Closed PassMark closed 4 years ago
thanks for the proposed work-around but as you indicate this is a duplicate of https://github.com/libyal/libesedb/issues/2, hence closing.
Tweaking with the cache can work to improve performance but comes at the cost of using more resources. As indicated in https://github.com/libyal/libesedb/issues/2 a structural solution is needed for very large database files.
@PassMark where exactly did you replace list by array?
Thanks for the effort in developing the library.
This issue is a duplicate of issue #2 and #40 except that we are offering a possible solution to improve the performance.
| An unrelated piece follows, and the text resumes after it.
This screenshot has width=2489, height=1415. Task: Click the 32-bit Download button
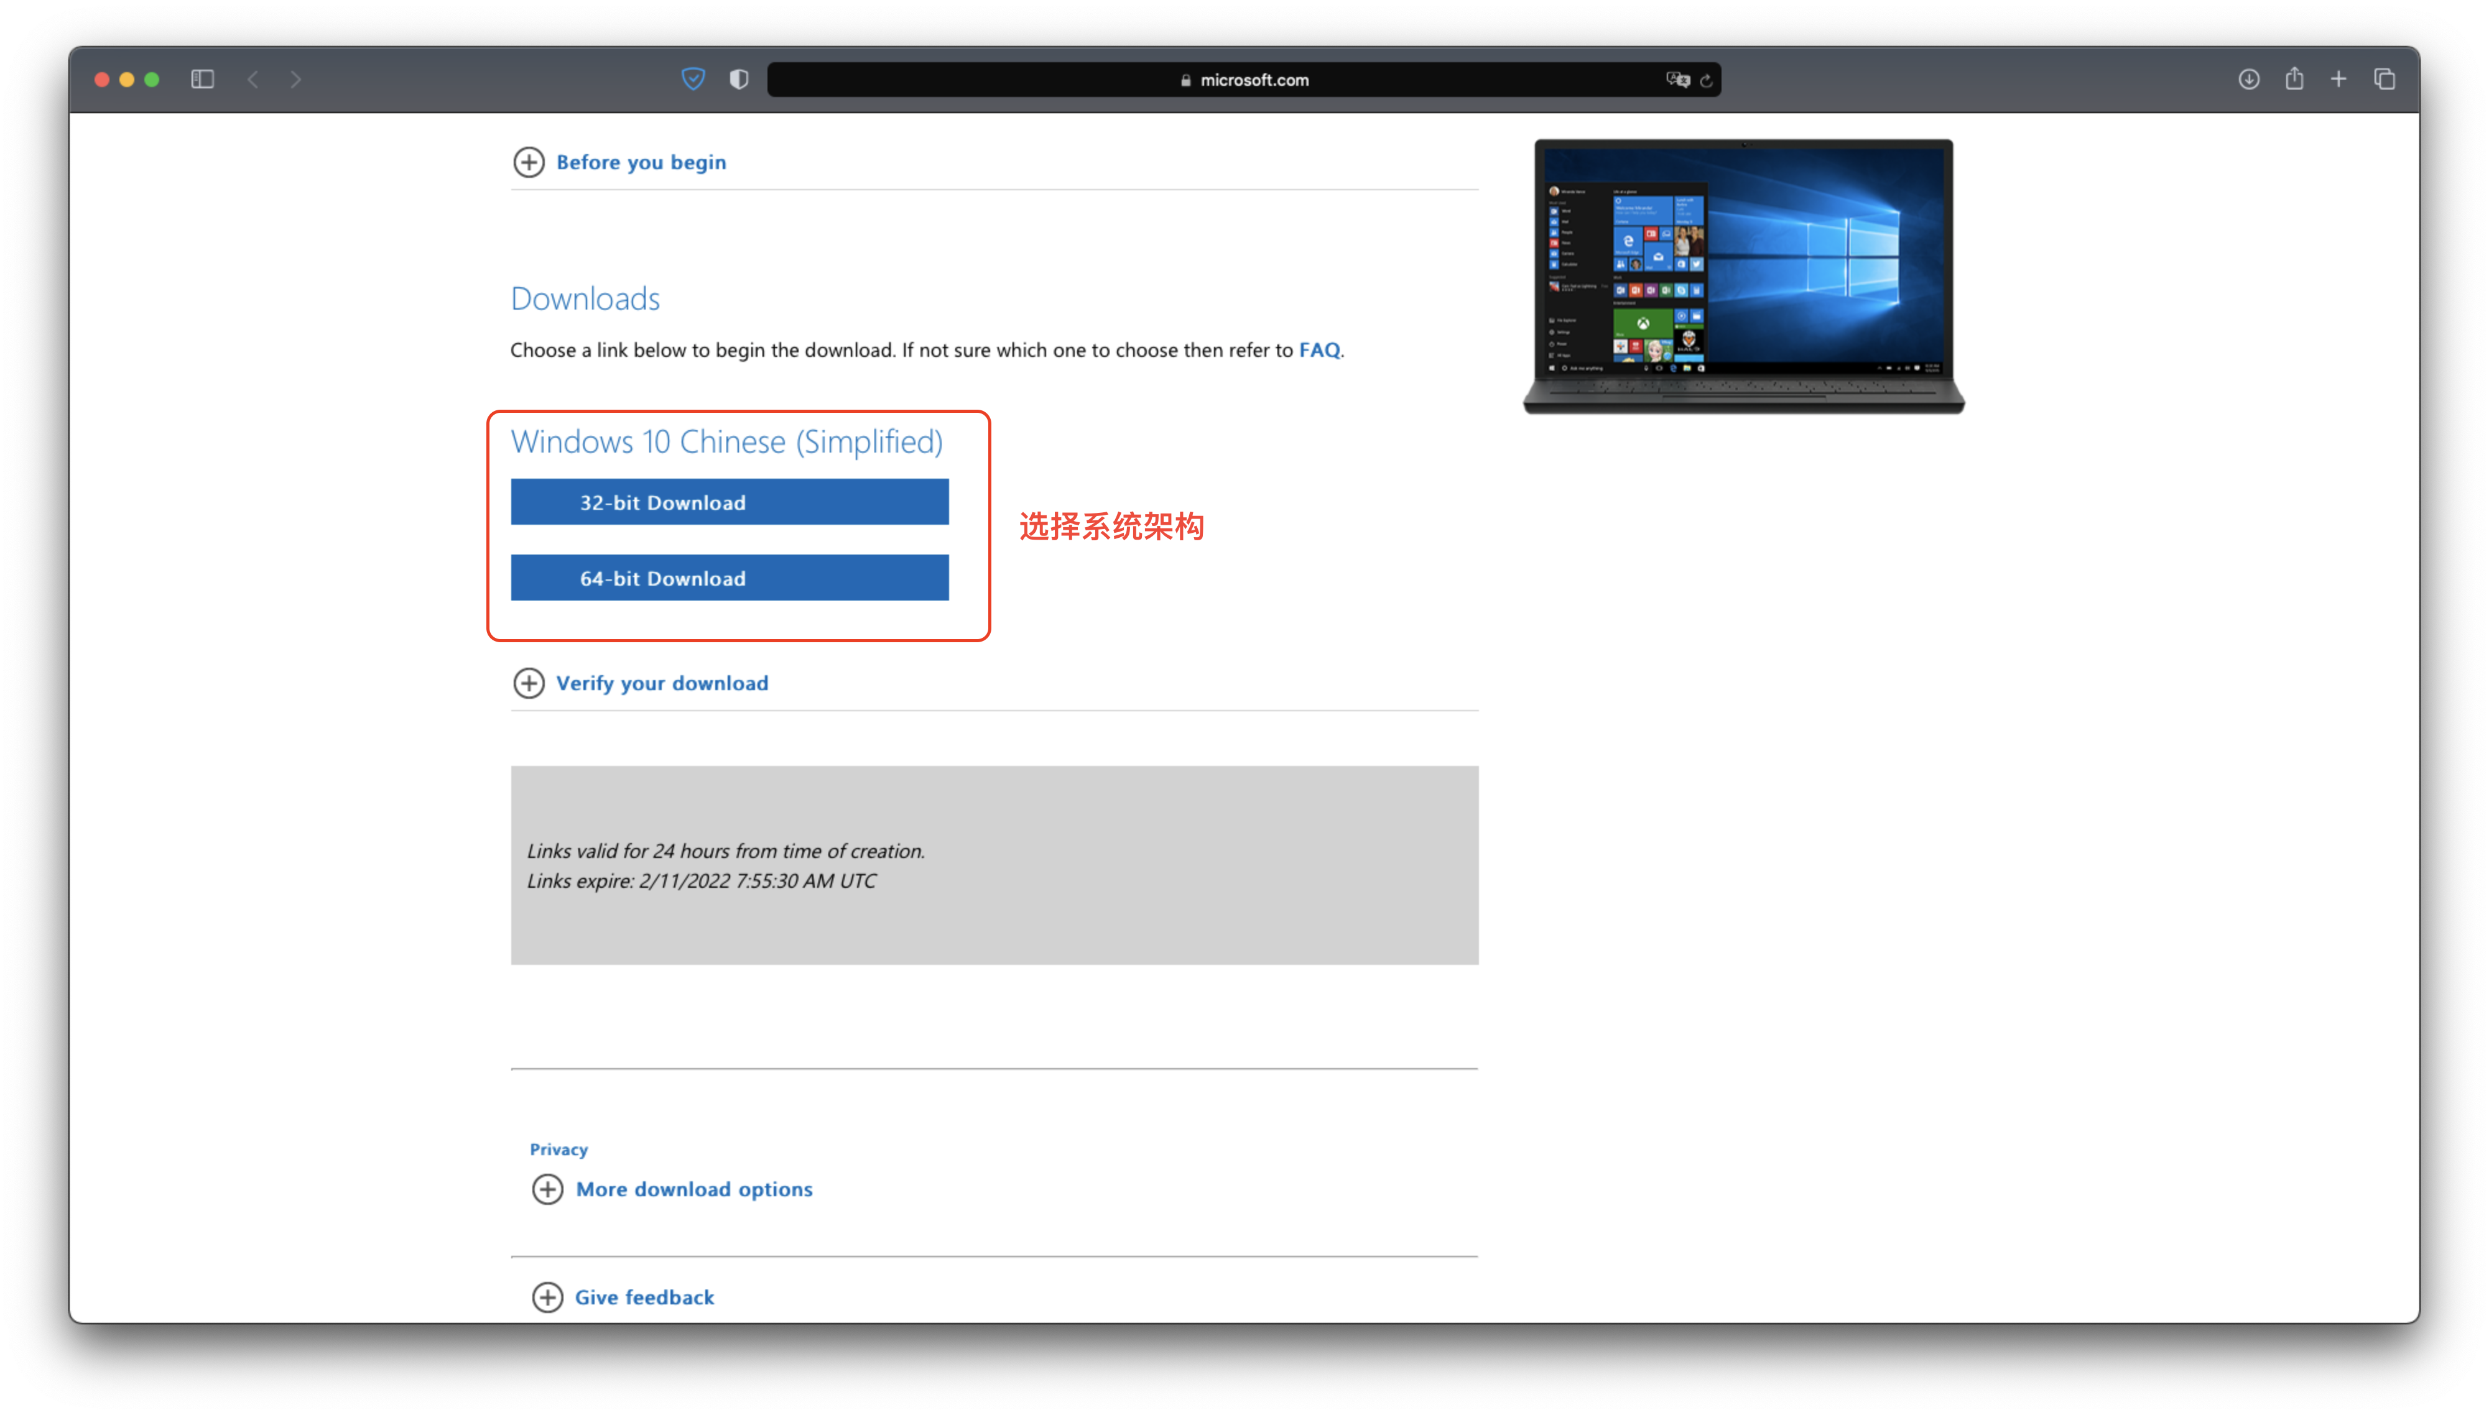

Problem: Performance was truly abysmal on large files. Performance falls off a cliff once the file size reaches a certain point. We didn't measure the exact location of the 'cliff' but a 3GB file was acceptable, while a 6GB (400K records) file wasn't. Time to dump one table from the 6GB file was 3+ hours on high end hardware.
Solution: Increased LIBESEDB_MAXIMUM_CACHE_ENTRIES_TABLE_VALUES from 32k to 128k. The cache is implemented as a hash table, but when the hash table is starting to get full entries are ejected from the cache only to be re-read multiple times later on. Making the hash table larger fixes this by avoiding hash table collisions.
In cases where a table has a large number of columns, like in the Windows.edb file with 600 columns, performance was further improved by replacing column catalog linked list with array. e.g.
Replace, libcdata_list_initialize(&( ( table_definition )->column_catalog_definition_list ) with libcdata_array_initialize(&( ( table_definition )->column_catalog_definition_list )
These changes gave around a 40x speed improvement on large files. Scan time went from 3h to 3min. Of course the trade off is slightly increased RAM usage.